Less complexity equals faster cycle times in the territory management process.

As companies grow and evolve, the methodology to design territories tends to become more complex. More inputs are used and the design algorithm becomes extremely convoluted, which prolongs the design process.

Best-in-class companies regularly reevaluate which inputs should be used to design territories, as well as conduct correlation analysis to determine relationship strength between inputs and desired outcomes. This exercise generates a concise, but applicable, list of globally available inputs to design territories to drive consistency and efficiency.

Companies have reduced noise in the end-to-end management process through responsible, accountable, consulted and informed (RACI) charts. RACI charts define each function’s role and expectations throughout the process, with the intention of increasing effectiveness and rationalizing headcount. Similarly, companies are actively trying to reduce the number of approval layers by empowering local and region leaders to make decisions. Granting local autonomy removes up-the-chain checkpoints, which often delays final approval.

Utilize Metrics Effectively 

Utilize metrics effectively to measure territory performance and health

Territory evaluation tends to be primarily on-cycle and no study participant has adopted an innovative end-to-end evaluation process.

Almost every company in the study cited that their biggest gap for territory management is having a robust set of metrics and dashboards to measure territory performance and health. Companies want to move from gut-feel and anecdotal feedback on territory performance, to utilizing data and KPIs to guide decisions. It is absolutely critical to have comprehensive and accurate data to complete territory analysis.

Territories cannot remain stagnant in perpetuity. They need to be adjusted and reconfigured to meet industry, market and company changes. However, how do companies know if those changes have positive or negative impact? Before enacting any territory/account assignment change, more effective companies develop a baseline of territory performance. Throughout and at the end of the performance period, these companies are able to measure the impact of changes against the baseline. This practice draws quantifiable insights to identify how to replicate success or avoid pitfalls with future changes.

Most study participants are looking to adopt a year-round Center of Excellence (COE) territory design team. This would likely be a compilation of functional representatives meeting year round to execute the territory management process, in addition to their core responsibilities. Not only would this team act as a PMO function for the territory management process, but regularly measure and monitor territory performance to glean insights, trends and recommendations for future state design. Chartering a more formal design team enables a more proactive approach to territory management and would highlight impactful insights for off-cycle enhancements and ideas for oncycle optimization.

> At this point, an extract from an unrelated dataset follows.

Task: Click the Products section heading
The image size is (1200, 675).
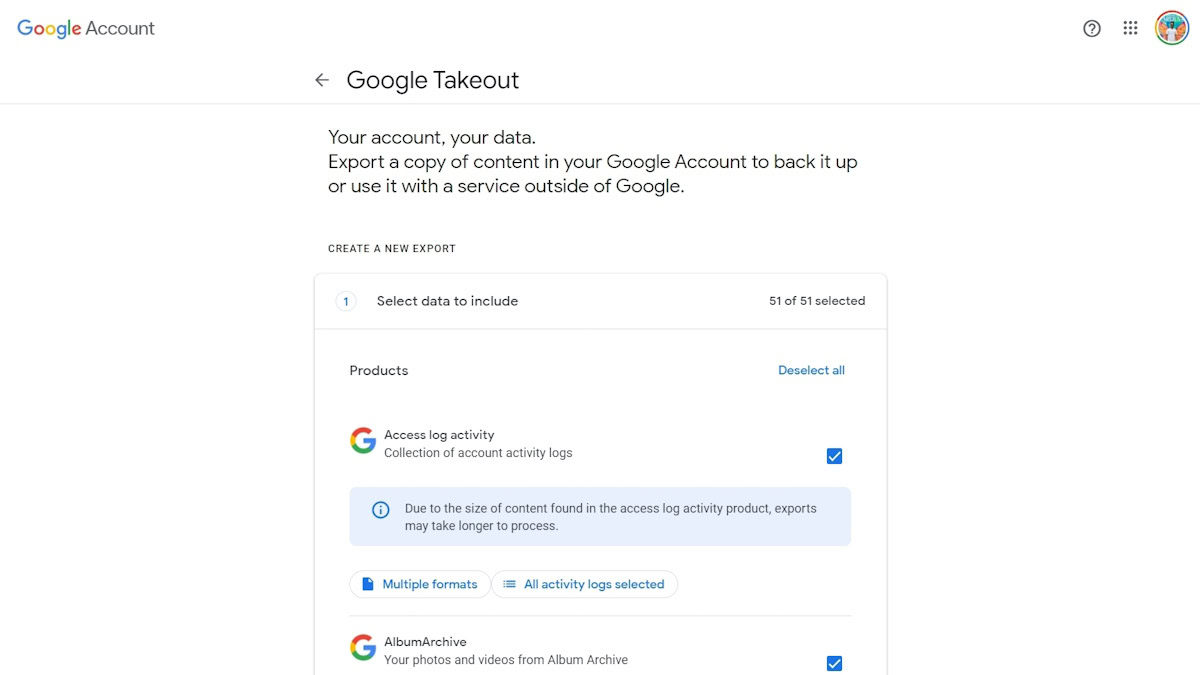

Many companies are actively testing and adopting new practices to optimize their design processes given the fluid nature of business environments and industry trends. Data, tool and simplified processes are the keys to unlocking territory optimization potential.

Territory Management Expertise

Is your company looking to optimize your territory management practices? Contact the Alexander Group for a briefing to discuss best practices, benchmarks and winning solutions to improve territory management.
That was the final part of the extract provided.